### Goal
Copy out the records from the line containing "The height and" through the line containing "Action: pyautogui.click(x=1094, y=49)", renaming "magnifier" to "magnifying glass" and keeping all else the same. Omit the pictures.

### Raw records
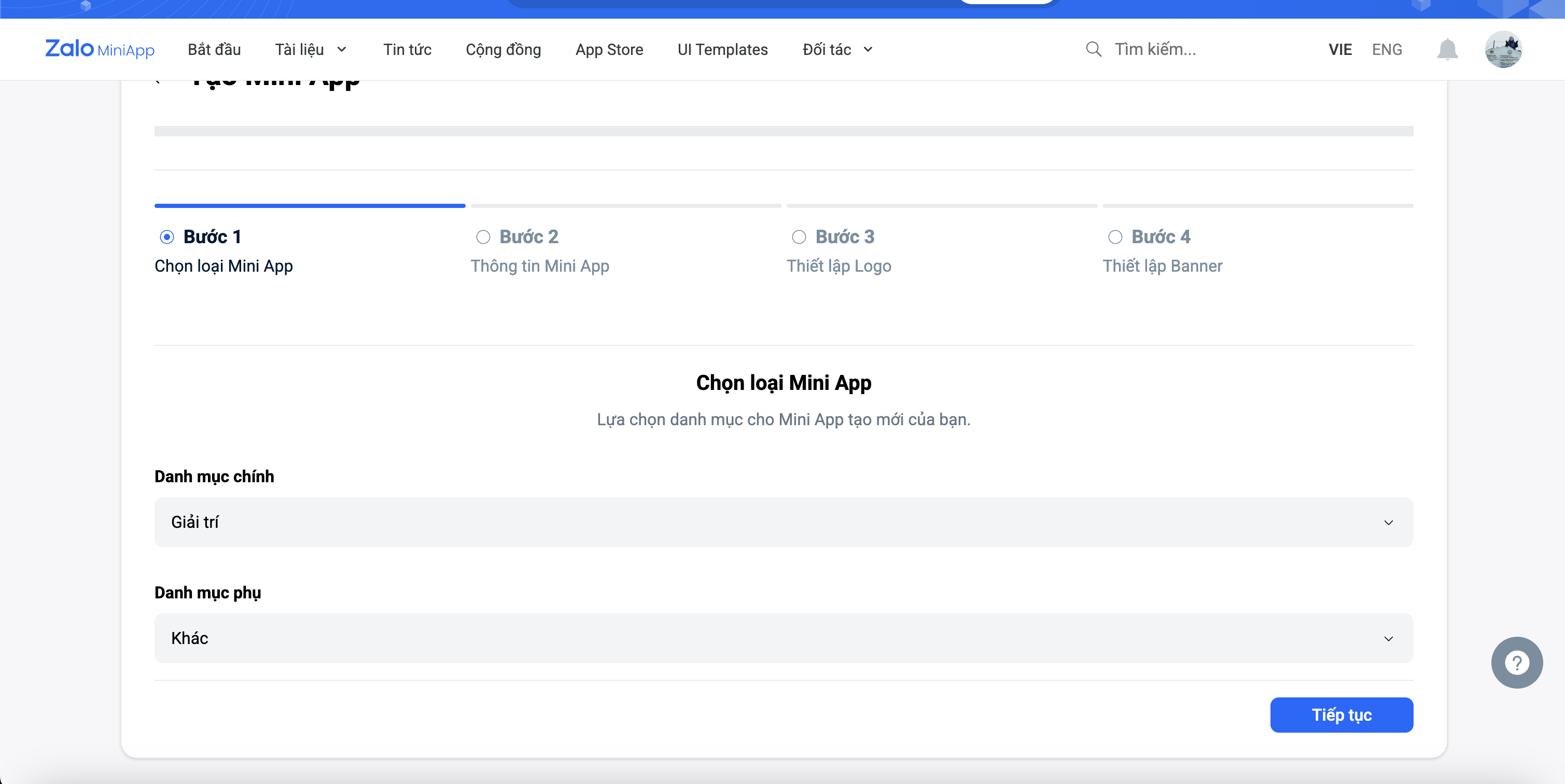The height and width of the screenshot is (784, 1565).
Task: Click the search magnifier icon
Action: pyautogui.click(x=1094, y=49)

--

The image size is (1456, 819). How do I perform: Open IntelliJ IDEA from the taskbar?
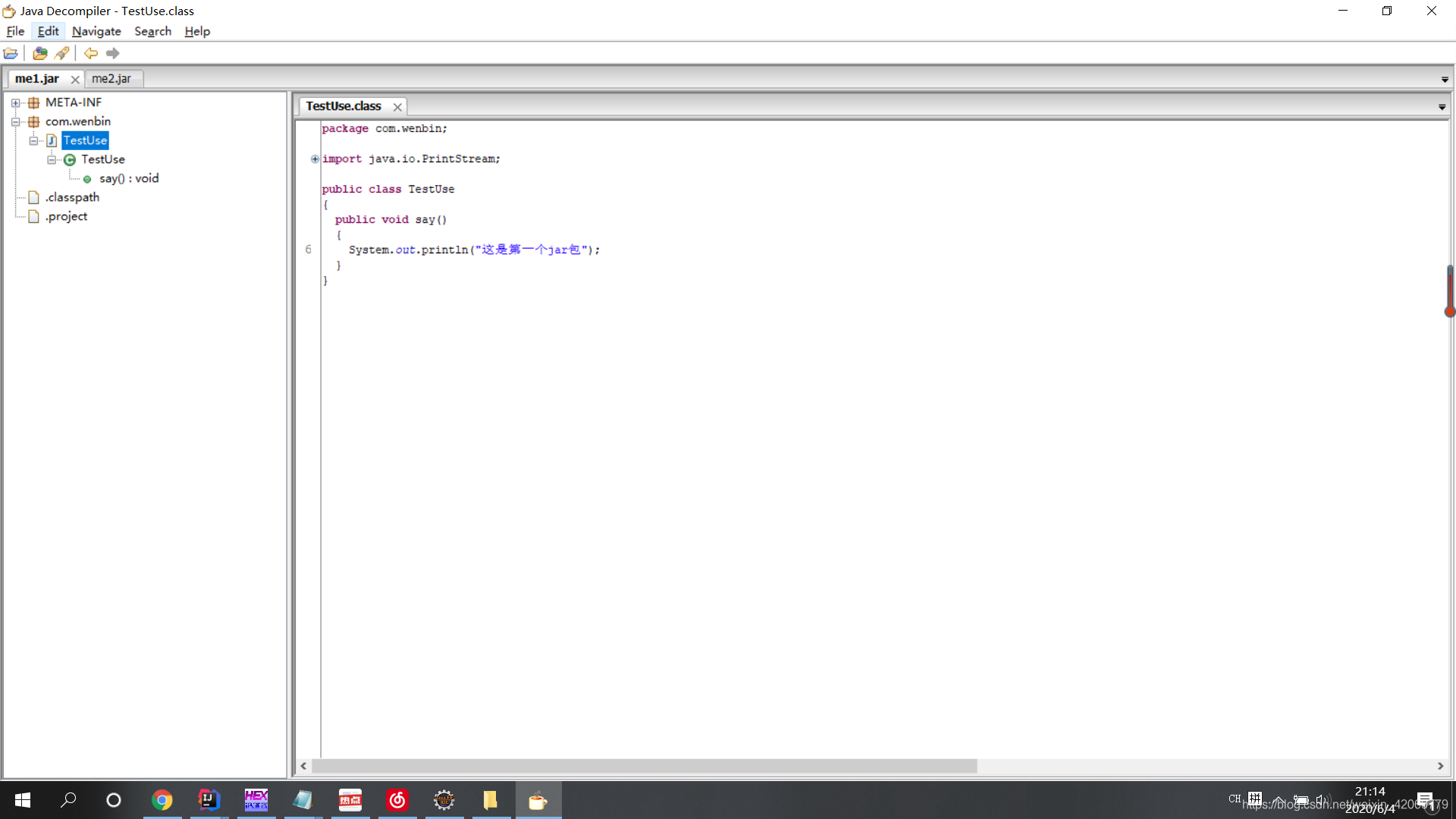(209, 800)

### Answer to this exercise
The height and width of the screenshot is (784, 1565).
Task: Click the search magnifying glass icon
Action: pyautogui.click(x=1094, y=49)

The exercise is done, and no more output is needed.